One of the toughest obstacles of any business is efficient vendor and supply management. Such an endeavor is further complicated when the market is new and heavily regulated, like cannabis. How does an organization break down the intricacies of moving an idea from a notepad scribble to a developed product delivered to market? The robustness of a company's supply chain can often be the deciding factor separating success from failure. How can a company replace the multitude of legacy systems in its organization, one that has typically been built through acquisition, to a complete and comprehensive set of apps built for a larger, integrated organization?

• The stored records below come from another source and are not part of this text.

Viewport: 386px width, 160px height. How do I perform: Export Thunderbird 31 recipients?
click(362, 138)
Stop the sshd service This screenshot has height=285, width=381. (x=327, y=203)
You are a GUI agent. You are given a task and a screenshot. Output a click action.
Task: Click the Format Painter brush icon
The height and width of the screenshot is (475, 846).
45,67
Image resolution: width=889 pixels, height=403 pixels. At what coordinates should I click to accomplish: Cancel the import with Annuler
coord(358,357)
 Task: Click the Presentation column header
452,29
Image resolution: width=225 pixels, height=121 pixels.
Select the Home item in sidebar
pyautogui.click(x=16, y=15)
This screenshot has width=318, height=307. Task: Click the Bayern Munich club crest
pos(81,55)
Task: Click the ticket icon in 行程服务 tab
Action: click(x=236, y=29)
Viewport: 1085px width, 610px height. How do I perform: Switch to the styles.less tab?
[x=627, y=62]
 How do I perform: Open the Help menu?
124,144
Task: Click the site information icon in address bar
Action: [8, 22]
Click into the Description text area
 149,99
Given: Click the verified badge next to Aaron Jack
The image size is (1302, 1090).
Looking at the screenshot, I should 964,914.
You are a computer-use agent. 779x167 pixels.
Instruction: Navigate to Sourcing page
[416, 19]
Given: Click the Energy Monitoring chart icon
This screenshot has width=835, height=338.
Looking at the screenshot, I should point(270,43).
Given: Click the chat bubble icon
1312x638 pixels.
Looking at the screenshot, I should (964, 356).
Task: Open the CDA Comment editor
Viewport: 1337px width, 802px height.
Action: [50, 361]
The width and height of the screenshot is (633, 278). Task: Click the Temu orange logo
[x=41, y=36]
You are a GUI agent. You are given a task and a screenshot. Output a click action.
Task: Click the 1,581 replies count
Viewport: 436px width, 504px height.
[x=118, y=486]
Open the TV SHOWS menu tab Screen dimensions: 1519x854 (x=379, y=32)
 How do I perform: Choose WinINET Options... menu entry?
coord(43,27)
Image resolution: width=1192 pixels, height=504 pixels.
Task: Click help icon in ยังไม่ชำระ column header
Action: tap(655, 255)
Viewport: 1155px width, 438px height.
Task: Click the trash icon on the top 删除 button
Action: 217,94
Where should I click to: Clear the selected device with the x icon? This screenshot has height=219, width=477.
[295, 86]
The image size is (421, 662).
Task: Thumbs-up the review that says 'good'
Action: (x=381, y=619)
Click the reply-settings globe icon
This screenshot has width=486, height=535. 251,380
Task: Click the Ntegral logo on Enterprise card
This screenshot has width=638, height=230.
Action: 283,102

At present, most cannabis companies are struggling to properly manage inventory and optimize production for the raw material they can acquire, so they need an industrial-strength ERP system to plan and produce more optimally. The other issue is ensuring quality management, compliance, and customer service are all embedded in one system. Legal cannabis companies compete on quality versus the black market, so value management is critical to their business strategy. Therefore, ERP systems need to help them produce, test, and ensure that they are producing superior products.
Furthermore, ERP needs to be tied to customer-service systems when a compliance issue does arise. Are they handling that issue quickly, documenting it correctly, and tracing the problem to the source of the issue back into production? This is where detailed track-and-trace ERP capabilities with a call center and quality management system are critical. Finally, reporting is a big issue. Beyond classic business reporting and FDA reporting, cannabis-specific reporting is required in each state.
Benefits of ERP
With a cloud ERP solution and QHSE support, customers can:
1. Optimize production based on demand forecasts, production capacity, and supplier constraints. This reduces time to market.
2. Leverage “track and trace” capabilities for lot control and serial number tracking, raw material inspection, in-process checks, and final inspections to be made and the generation of relevant Certificate of Conformance (CoC) reports.
3. Manage inventory and costs across multiple locations by items, lots, and serial numbers.
4. Maintain compliance with Good Manufacturing Practices (GMP) and Good Production Practices (GPP).
5. Benefit from single-cloud-platform interoperability with ComplianceQuest. It delivers enterprise-wide control and predictable quality so regulatory and product safety requirements are fully met.
6. Reduce the cost of compliance while fully meeting industry expectations and regulatory agencies' requirements (such as FDA and other Federal Health).
7. Improve profitability by reducing variability, eliminating waste, adhering to schedules and commitments, and reducing cycle times.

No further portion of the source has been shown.